### INPUT FOR THIS TASK

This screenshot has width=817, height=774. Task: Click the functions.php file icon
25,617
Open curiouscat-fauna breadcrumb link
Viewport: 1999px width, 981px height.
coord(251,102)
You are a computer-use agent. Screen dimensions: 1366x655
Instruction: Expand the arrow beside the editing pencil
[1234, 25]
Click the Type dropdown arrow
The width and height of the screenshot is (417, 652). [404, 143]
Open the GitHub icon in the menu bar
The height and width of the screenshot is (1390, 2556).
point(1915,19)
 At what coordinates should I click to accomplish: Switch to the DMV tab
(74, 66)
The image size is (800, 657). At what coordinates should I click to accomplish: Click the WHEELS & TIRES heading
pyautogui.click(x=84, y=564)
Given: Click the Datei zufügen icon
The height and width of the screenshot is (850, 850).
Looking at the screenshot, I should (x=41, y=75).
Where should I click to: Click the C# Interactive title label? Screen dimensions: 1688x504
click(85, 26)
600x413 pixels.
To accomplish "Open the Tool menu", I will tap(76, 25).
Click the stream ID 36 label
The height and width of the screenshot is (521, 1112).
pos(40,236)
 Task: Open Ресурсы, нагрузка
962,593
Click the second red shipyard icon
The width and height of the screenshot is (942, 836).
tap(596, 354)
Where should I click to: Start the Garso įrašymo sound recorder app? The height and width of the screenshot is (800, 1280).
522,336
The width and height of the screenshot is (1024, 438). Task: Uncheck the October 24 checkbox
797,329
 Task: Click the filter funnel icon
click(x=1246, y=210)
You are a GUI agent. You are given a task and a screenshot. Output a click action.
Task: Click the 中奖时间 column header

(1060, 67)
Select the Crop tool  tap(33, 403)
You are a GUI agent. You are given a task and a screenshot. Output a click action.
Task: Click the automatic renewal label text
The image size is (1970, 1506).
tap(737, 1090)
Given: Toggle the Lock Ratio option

### WHAT TO PRODUCE
Rewrite the listing above, replacing "Screen dimensions" with "Display size" wherever it occurs and leaving everything else unchanged.

### SOLUTION FOR THIS TASK
This screenshot has width=817, height=774. Task: Click the functions.php file icon
25,617
Open curiouscat-fauna breadcrumb link
Viewport: 1999px width, 981px height.
coord(251,102)
You are a computer-use agent. Display size: 1366x655
Instruction: Expand the arrow beside the editing pencil
[1234, 25]
Click the Type dropdown arrow
The width and height of the screenshot is (417, 652). [404, 143]
Open the GitHub icon in the menu bar
The height and width of the screenshot is (1390, 2556).
point(1915,19)
 At what coordinates should I click to accomplish: Switch to the DMV tab
(74, 66)
The image size is (800, 657). At what coordinates should I click to accomplish: Click the WHEELS & TIRES heading
pyautogui.click(x=84, y=564)
Given: Click the Datei zufügen icon
The height and width of the screenshot is (850, 850).
Looking at the screenshot, I should (x=41, y=75).
Where should I click to: Click the C# Interactive title label? Display size: 1688x504
click(85, 26)
600x413 pixels.
To accomplish "Open the Tool menu", I will tap(76, 25).
Click the stream ID 36 label
The height and width of the screenshot is (521, 1112).
pos(40,236)
 Task: Open Ресурсы, нагрузка
962,593
Click the second red shipyard icon
The width and height of the screenshot is (942, 836).
tap(596, 354)
Where should I click to: Start the Garso įrašymo sound recorder app? The height and width of the screenshot is (800, 1280).
522,336
The width and height of the screenshot is (1024, 438). Task: Uncheck the October 24 checkbox
797,329
 Task: Click the filter funnel icon
click(x=1246, y=210)
You are a GUI agent. You are given a task and a screenshot. Output a click action.
Task: Click the 中奖时间 column header

(1060, 67)
Select the Crop tool  tap(33, 403)
You are a GUI agent. You are given a task and a screenshot. Output a click action.
Task: Click the automatic renewal label text
The image size is (1970, 1506).
tap(737, 1090)
Given: Toggle the Lock Ratio option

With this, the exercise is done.